Joint Photographic Experts Group (JPEG) files are image files that are mostly used on the Internet. If you try to download a photo off a photo-sharing website, it will probably be in a JPEG format. That is because you do not need a special program to open and view them, so they are very generic files. All JPEGs end with a .jpg file extension. Although they are universal files, there are some disadvantages to using JPEG files.
Many digital cameras are automatically set to take photos in JPEG format. You can change the automatic settings on your camera, but if you attempt to make the JPEG photos a higher resolution after the photo is taken, it will severely distort the image. Prints of your photographs will come out fine in small sizes, but if you attempt to print anything above a four-inch by six-inch photograph, it may become blurry.
Resolution important for displaying photographs. It is the amount of pixels in the photograph. The more pixels there are, the higher quality of the image. Since JPEG files were created to be stored quickly and not to take up very much space, that is also a disadvantage. The JPEG files are normally smaller and lack the resolution needed for higher quality.
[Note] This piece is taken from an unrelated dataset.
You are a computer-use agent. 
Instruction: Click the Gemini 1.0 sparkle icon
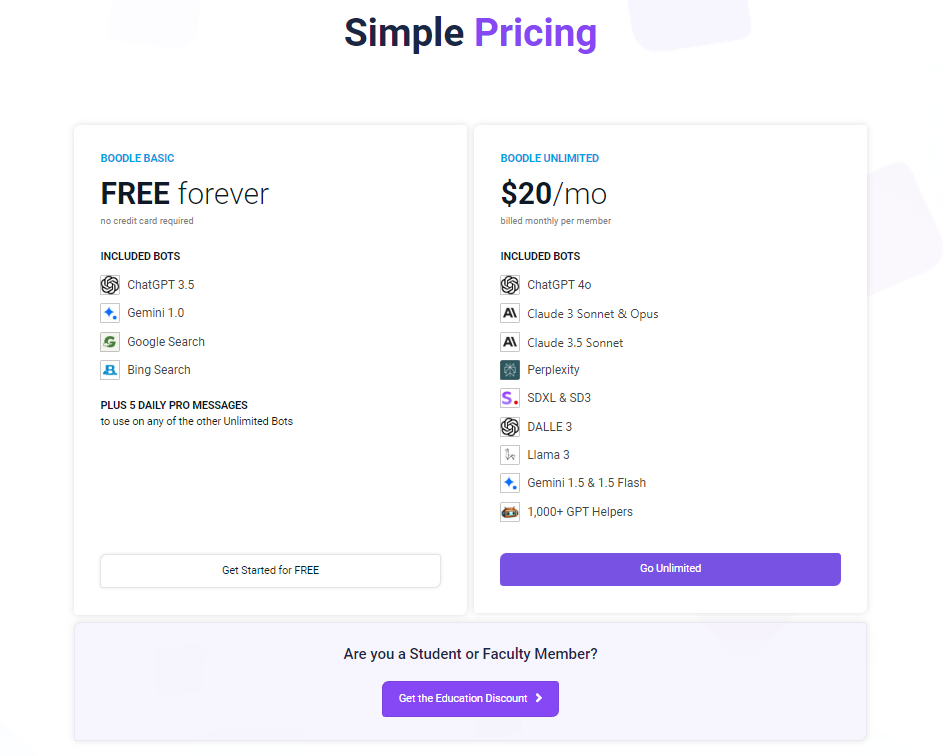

If you are interested in modifying your photos in photo-editing software with layers, saving your files as JPEGs will flatten the image so the layers cannot be accessed after saving. Additionally, JPEG files (as opposed to PDF, PSD or other file types) will not allow you to make certain edits. When the JPEG photo is taken and saved to the file, it is compressed and that compression will remove some of the quality features of the photo. The compression also restricts any potential editing.
JPEGs are not all bad. They are ideal for less advanced photo-editing. Most importantly, they can be viewed by almost anyone and they load very quickly. That makes them ideal candidates for e-mailing photographs and uploading them to the Internet.